The joys of boat ownership. 5 figures of repairs, and only 1 new toy to play with…
Winter Harbor
We were dropped back into the water on the 16th, and immediately headed over to Bunker’s Harbor, a little spot that sounded good on the ActiveCaptain entry, but in reality was barely wide enough to lay out enough chain to safely anchor in. As we tested the anchor, it jumped once then “set”, which led me to believe it was just catching on rocks at the bottom. With steeply shelving rocky sides, fishing boats waking the shit out of us all evening and night, and very poor cell reception, we weren’t thrilled with our choices. The next morning, we quickly retreated and headed back west to Winter Harbor on the other side of the peninsula, getting a buoy from the Winter Harbor Yacht club for the weekend.

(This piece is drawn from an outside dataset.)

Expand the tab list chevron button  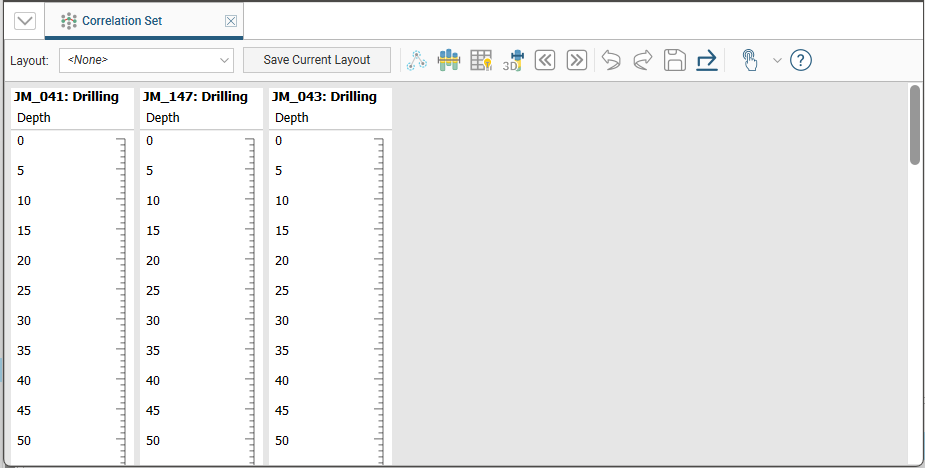(25, 21)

We took advantage of their launch service (a little ferry boat that will take you to/from shore) to bring the bikes ashore and bike around for a gorgeous Saturday. Hannah ended up finding a winery+distillery that was ~15 miles inland, so we biked up to there and braved extensive mosquitos to find that they were something rather interesting — a fruit-based winery. But, unlike the fruit wines we have had in the past, these were actually dry and semi-dry wines based on fruit. Really wacky flavor profiles to have something that smelled and mostly tasted like a pinot, but was made from apples. They also had several interesting liquors, including a lovely rum. So, we ended up strapping a case of wine and spirits to one of the bikes to head home. We left the bikes on a bike rack out front of the yacht club, grabbed the batteries to charge, and headed back to the boat for the night.

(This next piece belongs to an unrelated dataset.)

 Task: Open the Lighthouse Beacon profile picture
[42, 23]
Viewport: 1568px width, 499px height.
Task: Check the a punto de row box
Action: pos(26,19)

Sunday, we wanted to bike over to the offshoot of Acadia NP that’s on this other peninsula and do a big loop ride around it. We had a lazy morning, headed to shore to grab the bikes, and found my bike’s rear wheel resting on the ground, completely deflated. Having never patched a bike tire in my life, it was time to learn how. Knowing this moment would someday come, I had a little tool bag with all the wrenches and allens needed to repair the bike, a small patch kit with plastic tire wrenches, and a tiny tire pump. The process turned out to be pretty simple. Being next to the ocean, once I pumped the tube back up a bit, I dunked it in the water and immediately found the pinhole leak. The super-cheapo Chinese stock tires on the bike gave no resistance to just being pushed back onto the rim with my hands, and we added a Mr Tuffy puncture resistant liner before reassembling. In not too long at all, we were off to the park.
We had a lovely day biking around the park, even though the trail up to the summit of the little “mountain” at the center of the park was closed. Some rangers interrogated us about our bikes and what class they were, which at the time I didn’t know. We later looked and found out they are class 2, which are not allowed off the paved roads in the park, so we couldn’t take an interesting-looking route through the center of the park. We consoled ourselves with ice cream just outside the exit of the park on the loop road, and the patch held up all day!
While we were far less concerned about dragging anchor and destroying our boat, the Internet wasn’t very usable in Winter Harbor either, with either AT&T or Verizon. As such, on Monday morning, we ended up heading back over to Bar Harbor (the tourist town we biked to on the 4th) for some reliable internet for working for the week, where both AT&T and Verizon have pretty strong signals, and set up permanent residence on one of the city’s mooring buoys.
Don’t be a hater. First sunrise in the country (October to March) is from the summit of Cadillac!
(Also, David, you’re wearing your helmet wrong. You always have to allow for the possibility of smashing your face on the ground :D)
And just when we were wondering how you guys were doing! Glad to “see you” again! We really enjoy your posts.